What to produce —
Emit the entire listing verbatim.

Data —

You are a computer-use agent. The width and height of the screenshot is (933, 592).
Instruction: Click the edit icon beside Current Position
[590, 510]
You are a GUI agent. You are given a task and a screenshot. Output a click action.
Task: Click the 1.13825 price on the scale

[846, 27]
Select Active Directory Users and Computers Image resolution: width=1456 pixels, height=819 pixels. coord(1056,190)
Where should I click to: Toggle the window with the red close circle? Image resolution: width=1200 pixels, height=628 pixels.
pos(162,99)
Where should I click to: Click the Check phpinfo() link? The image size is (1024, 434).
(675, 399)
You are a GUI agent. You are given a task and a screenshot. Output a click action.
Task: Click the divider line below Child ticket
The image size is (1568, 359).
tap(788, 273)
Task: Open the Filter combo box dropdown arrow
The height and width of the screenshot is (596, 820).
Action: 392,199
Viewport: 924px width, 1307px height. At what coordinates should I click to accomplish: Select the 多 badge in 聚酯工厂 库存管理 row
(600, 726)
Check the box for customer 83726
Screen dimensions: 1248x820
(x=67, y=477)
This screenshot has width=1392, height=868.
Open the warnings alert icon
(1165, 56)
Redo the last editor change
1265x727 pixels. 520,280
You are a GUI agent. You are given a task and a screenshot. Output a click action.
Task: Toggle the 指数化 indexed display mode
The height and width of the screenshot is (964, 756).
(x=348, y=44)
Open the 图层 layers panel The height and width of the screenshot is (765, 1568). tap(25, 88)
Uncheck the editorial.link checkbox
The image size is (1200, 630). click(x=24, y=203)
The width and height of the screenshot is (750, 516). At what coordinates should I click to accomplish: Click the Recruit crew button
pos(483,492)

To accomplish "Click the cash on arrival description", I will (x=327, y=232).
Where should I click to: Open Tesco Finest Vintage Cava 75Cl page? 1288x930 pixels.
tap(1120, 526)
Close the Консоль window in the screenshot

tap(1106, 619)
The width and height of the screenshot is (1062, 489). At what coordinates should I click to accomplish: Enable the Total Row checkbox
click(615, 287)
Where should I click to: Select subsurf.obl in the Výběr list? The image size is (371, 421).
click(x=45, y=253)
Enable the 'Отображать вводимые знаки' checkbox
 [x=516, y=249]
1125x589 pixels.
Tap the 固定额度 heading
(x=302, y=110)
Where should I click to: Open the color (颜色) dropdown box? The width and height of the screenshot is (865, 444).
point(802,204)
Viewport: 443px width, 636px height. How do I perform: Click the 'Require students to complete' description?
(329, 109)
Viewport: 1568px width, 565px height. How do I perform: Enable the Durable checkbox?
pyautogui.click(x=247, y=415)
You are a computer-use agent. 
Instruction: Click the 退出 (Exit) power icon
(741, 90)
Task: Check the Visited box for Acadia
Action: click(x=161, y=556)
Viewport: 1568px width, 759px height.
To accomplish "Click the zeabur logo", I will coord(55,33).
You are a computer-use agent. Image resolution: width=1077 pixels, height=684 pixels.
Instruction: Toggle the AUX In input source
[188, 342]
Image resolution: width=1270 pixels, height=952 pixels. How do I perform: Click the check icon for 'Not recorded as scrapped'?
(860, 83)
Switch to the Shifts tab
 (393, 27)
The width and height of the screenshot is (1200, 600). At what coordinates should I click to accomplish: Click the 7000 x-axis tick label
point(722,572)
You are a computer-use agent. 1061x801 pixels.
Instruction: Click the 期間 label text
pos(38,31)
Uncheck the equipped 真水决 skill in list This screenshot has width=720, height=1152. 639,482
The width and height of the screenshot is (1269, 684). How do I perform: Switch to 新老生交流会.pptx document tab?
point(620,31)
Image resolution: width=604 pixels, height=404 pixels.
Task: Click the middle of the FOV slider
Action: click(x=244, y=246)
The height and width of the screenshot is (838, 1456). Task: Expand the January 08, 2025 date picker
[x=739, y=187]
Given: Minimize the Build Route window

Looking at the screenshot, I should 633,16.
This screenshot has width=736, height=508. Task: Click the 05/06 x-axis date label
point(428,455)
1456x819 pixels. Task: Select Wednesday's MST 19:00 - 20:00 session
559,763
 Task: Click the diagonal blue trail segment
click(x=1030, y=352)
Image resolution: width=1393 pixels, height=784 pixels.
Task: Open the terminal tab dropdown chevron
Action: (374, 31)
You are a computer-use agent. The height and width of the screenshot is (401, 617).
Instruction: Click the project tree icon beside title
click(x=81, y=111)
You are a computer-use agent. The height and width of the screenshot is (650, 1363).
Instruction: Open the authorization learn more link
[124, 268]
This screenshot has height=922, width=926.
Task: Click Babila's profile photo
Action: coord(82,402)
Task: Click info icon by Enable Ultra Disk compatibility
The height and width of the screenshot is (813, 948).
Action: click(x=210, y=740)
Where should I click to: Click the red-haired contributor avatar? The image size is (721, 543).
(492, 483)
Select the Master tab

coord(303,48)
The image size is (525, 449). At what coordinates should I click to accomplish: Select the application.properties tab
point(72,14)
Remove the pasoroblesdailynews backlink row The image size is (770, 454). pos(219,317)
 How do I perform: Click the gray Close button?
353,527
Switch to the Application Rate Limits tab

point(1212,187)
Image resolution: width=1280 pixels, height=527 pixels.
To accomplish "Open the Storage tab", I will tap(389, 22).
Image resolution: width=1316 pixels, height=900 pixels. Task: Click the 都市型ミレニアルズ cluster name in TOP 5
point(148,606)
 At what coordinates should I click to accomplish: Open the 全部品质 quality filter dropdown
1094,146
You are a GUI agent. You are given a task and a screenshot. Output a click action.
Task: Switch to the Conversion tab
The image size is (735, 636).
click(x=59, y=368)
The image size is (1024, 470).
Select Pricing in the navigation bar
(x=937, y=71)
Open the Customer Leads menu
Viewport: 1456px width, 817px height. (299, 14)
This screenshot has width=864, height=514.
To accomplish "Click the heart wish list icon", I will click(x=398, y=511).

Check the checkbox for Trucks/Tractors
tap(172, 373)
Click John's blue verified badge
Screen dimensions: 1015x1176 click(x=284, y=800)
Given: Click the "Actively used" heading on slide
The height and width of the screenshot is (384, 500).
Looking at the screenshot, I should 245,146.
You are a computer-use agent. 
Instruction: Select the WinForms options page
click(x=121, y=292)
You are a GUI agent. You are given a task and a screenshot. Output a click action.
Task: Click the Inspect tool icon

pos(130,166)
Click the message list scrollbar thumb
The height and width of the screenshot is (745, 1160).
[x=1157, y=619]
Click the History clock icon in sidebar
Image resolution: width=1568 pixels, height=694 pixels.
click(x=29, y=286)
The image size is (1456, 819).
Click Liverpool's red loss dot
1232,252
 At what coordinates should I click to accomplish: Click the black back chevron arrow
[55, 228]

Task response —
You are a computer-use agent. The width and height of the screenshot is (933, 592).
Instruction: Click the edit icon beside Current Position
[590, 510]
You are a GUI agent. You are given a task and a screenshot. Output a click action.
Task: Click the 1.13825 price on the scale

[846, 27]
Select Active Directory Users and Computers Image resolution: width=1456 pixels, height=819 pixels. coord(1056,190)
Where should I click to: Toggle the window with the red close circle? Image resolution: width=1200 pixels, height=628 pixels.
pos(162,99)
Where should I click to: Click the Check phpinfo() link? The image size is (1024, 434).
(675, 399)
You are a GUI agent. You are given a task and a screenshot. Output a click action.
Task: Click the divider line below Child ticket
The image size is (1568, 359).
tap(788, 273)
Task: Open the Filter combo box dropdown arrow
The height and width of the screenshot is (596, 820).
Action: 392,199
Viewport: 924px width, 1307px height. At what coordinates should I click to accomplish: Select the 多 badge in 聚酯工厂 库存管理 row
(600, 726)
Check the box for customer 83726
Screen dimensions: 1248x820
(x=67, y=477)
This screenshot has width=1392, height=868.
Open the warnings alert icon
(1165, 56)
Redo the last editor change
1265x727 pixels. 520,280
You are a GUI agent. You are given a task and a screenshot. Output a click action.
Task: Toggle the 指数化 indexed display mode
The height and width of the screenshot is (964, 756).
(x=348, y=44)
Open the 图层 layers panel The height and width of the screenshot is (765, 1568). tap(25, 88)
Uncheck the editorial.link checkbox
The image size is (1200, 630). click(x=24, y=203)
The width and height of the screenshot is (750, 516). At what coordinates should I click to accomplish: Click the Recruit crew button
pos(483,492)

To accomplish "Click the cash on arrival description", I will (x=327, y=232).
Where should I click to: Open Tesco Finest Vintage Cava 75Cl page? 1288x930 pixels.
tap(1120, 526)
Close the Консоль window in the screenshot

tap(1106, 619)
The width and height of the screenshot is (1062, 489). At what coordinates should I click to accomplish: Enable the Total Row checkbox
click(615, 287)
Where should I click to: Select subsurf.obl in the Výběr list? The image size is (371, 421).
click(x=45, y=253)
Enable the 'Отображать вводимые знаки' checkbox
 [x=516, y=249]
1125x589 pixels.
Tap the 固定额度 heading
(x=302, y=110)
Where should I click to: Open the color (颜色) dropdown box? The width and height of the screenshot is (865, 444).
point(802,204)
Viewport: 443px width, 636px height. How do I perform: Click the 'Require students to complete' description?
(329, 109)
Viewport: 1568px width, 565px height. How do I perform: Enable the Durable checkbox?
pyautogui.click(x=247, y=415)
You are a computer-use agent. 
Instruction: Click the 退出 (Exit) power icon
(741, 90)
Task: Check the Visited box for Acadia
Action: click(x=161, y=556)
Viewport: 1568px width, 759px height.
To accomplish "Click the zeabur logo", I will coord(55,33).
You are a computer-use agent. Image resolution: width=1077 pixels, height=684 pixels.
Instruction: Toggle the AUX In input source
[188, 342]
Image resolution: width=1270 pixels, height=952 pixels. How do I perform: Click the check icon for 'Not recorded as scrapped'?
(860, 83)
Switch to the Shifts tab
 (393, 27)
The width and height of the screenshot is (1200, 600). At what coordinates should I click to accomplish: Click the 7000 x-axis tick label
point(722,572)
You are a computer-use agent. 1061x801 pixels.
Instruction: Click the 期間 label text
pos(38,31)
Uncheck the equipped 真水决 skill in list This screenshot has width=720, height=1152. 639,482
The width and height of the screenshot is (1269, 684). How do I perform: Switch to 新老生交流会.pptx document tab?
point(620,31)
Image resolution: width=604 pixels, height=404 pixels.
Task: Click the middle of the FOV slider
Action: click(x=244, y=246)
The height and width of the screenshot is (838, 1456). Task: Expand the January 08, 2025 date picker
[x=739, y=187]
Given: Minimize the Build Route window

Looking at the screenshot, I should 633,16.
This screenshot has width=736, height=508. Task: Click the 05/06 x-axis date label
point(428,455)
1456x819 pixels. Task: Select Wednesday's MST 19:00 - 20:00 session
559,763
 Task: Click the diagonal blue trail segment
click(x=1030, y=352)
Image resolution: width=1393 pixels, height=784 pixels.
Task: Open the terminal tab dropdown chevron
Action: (374, 31)
You are a computer-use agent. The height and width of the screenshot is (401, 617).
Instruction: Click the project tree icon beside title
click(x=81, y=111)
You are a computer-use agent. The height and width of the screenshot is (650, 1363).
Instruction: Open the authorization learn more link
[124, 268]
This screenshot has height=922, width=926.
Task: Click Babila's profile photo
Action: coord(82,402)
Task: Click info icon by Enable Ultra Disk compatibility
The height and width of the screenshot is (813, 948).
Action: click(x=210, y=740)
Where should I click to: Click the red-haired contributor avatar? The image size is (721, 543).
(492, 483)
Select the Master tab

coord(303,48)
The image size is (525, 449). At what coordinates should I click to accomplish: Select the application.properties tab
point(72,14)
Remove the pasoroblesdailynews backlink row The image size is (770, 454). pos(219,317)
 How do I perform: Click the gray Close button?
353,527
Switch to the Application Rate Limits tab

point(1212,187)
Image resolution: width=1280 pixels, height=527 pixels.
To accomplish "Open the Storage tab", I will tap(389, 22).
Image resolution: width=1316 pixels, height=900 pixels. Task: Click the 都市型ミレニアルズ cluster name in TOP 5
point(148,606)
 At what coordinates should I click to accomplish: Open the 全部品质 quality filter dropdown
1094,146
You are a GUI agent. You are given a task and a screenshot. Output a click action.
Task: Switch to the Conversion tab
The image size is (735, 636).
click(x=59, y=368)
The image size is (1024, 470).
Select Pricing in the navigation bar
(x=937, y=71)
Open the Customer Leads menu
Viewport: 1456px width, 817px height. (299, 14)
This screenshot has width=864, height=514.
To accomplish "Click the heart wish list icon", I will click(x=398, y=511).

Check the checkbox for Trucks/Tractors
tap(172, 373)
Click John's blue verified badge
Screen dimensions: 1015x1176 click(x=284, y=800)
Given: Click the "Actively used" heading on slide
The height and width of the screenshot is (384, 500).
Looking at the screenshot, I should 245,146.
You are a computer-use agent. 
Instruction: Select the WinForms options page
click(x=121, y=292)
You are a GUI agent. You are given a task and a screenshot. Output a click action.
Task: Click the Inspect tool icon

pos(130,166)
Click the message list scrollbar thumb
The height and width of the screenshot is (745, 1160).
[x=1157, y=619]
Click the History clock icon in sidebar
Image resolution: width=1568 pixels, height=694 pixels.
click(x=29, y=286)
The image size is (1456, 819).
Click Liverpool's red loss dot
1232,252
 At what coordinates should I click to accomplish: Click the black back chevron arrow
[55, 228]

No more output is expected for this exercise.